Blumige, erotische Poesie
Diese wunderbar blumigen und liebevollen Bezeichnungen für Menschen, Gespielinnen, Praktiken und Körperteile machen einen besonderen Reiz des Romans aus. Ist man es aus der zeitgenössischen Literatur doch gewohnt, dass alles anatomisch korrekt bis in die letzte Falte und Haarstoppel beschrieben wird oder mit sehr kriegerischem und düsterem Vokabular. Schwerter, Knüppel, Latten oder Lanzen treffen da auf Grotten und Spalten … und ja, auch das hat seinen Reiz. Aber alles so sanft fantasievoll umschrieben zu lesen, ist auf eine poetische Weise sehr anregend. Wenn die Wolken bersten, im Doppelbogen der Neumondsichel, wenn dem Schrei der Goldammer gleiche Wonnelaute ertönen, weil er mit dem Fleiß eines bunten Falters immer wieder in die süßen Tiefen des duftenden Blumenkelchs taucht ...
Damals wurde der Text wegen der vielen, vielen eindeutigen sexuellen Handlungen als Pornographie verboten. Verständlich, dass der Autor anonym bleiben wollte. Die Literaturwissenschaft geht davon aus, dass ein berühmter Schriftsteller der Autor ist, eine Art chinesischer Thomas Mann seiner Zeit.

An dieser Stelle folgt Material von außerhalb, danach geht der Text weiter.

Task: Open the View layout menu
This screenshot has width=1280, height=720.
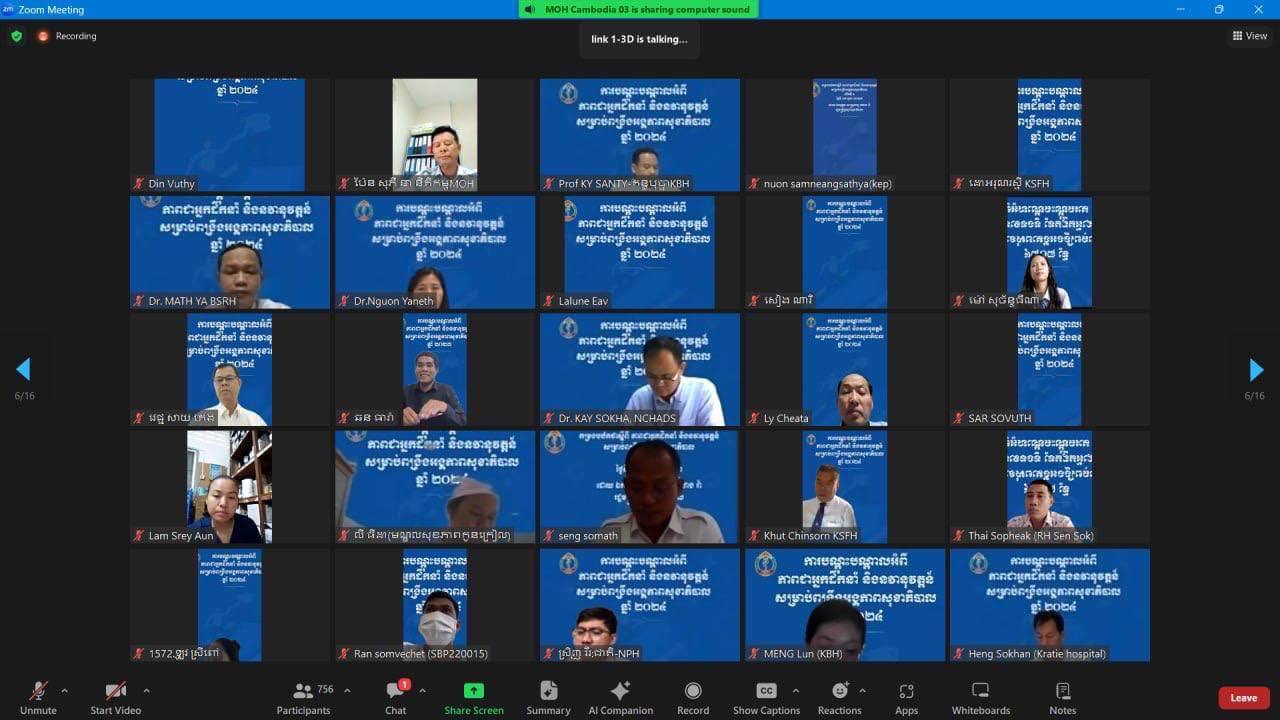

Die vorliegende Übersetzung stammt von 1977.
Alt-chinesische Sexspielzeuge und Potenzmittel
Im Geschäftsleben ist Hsi Men nicht wirklich ein Sympath, er schmiert und intrigiert, wie es seinen Interessen gerade passt. Und auch wenn seine Frauen sich ohne ihn vergnügen, kann Hsi Men ziemlich ungemütlich werden, dann gibt es Prügel mit der Peitsche und zwar mit Ernst und nicht als neckisches SM-Spielchen.
Hochinteressant übrigens, was es im China der damaligen Zeit so alles an Sexmitteln und Spielzeugen gab. Kraftpillen etwa, die aus jedem Mann einen "mit einem Ding wie ein Esel machen": lang und stark, fest und hart. Und für die männliche „Schildkröte“ gab es seidene und silberne Traghalter genannte Schmuckstücke. Eine Überdosis Potenzmittel besiegelt leider auch das Ende von Hsi Men, er vögelt sich regelrecht zu Tode. Passend für diesen chinesischen Don Juan, und wer weiß, vielleicht für ihn sogar wünschenswert.
Fazit
Ein dicker Band voll altertümlicher Exotik und lebenspraller Erotik. Für unsere heutigen Verhältnisse weniger ein Porno als ein Meisterwerk der erotischen Sprache, außerdem hochinteressant, wie nebenbei so viel über das Leben im alten China zu erfahren.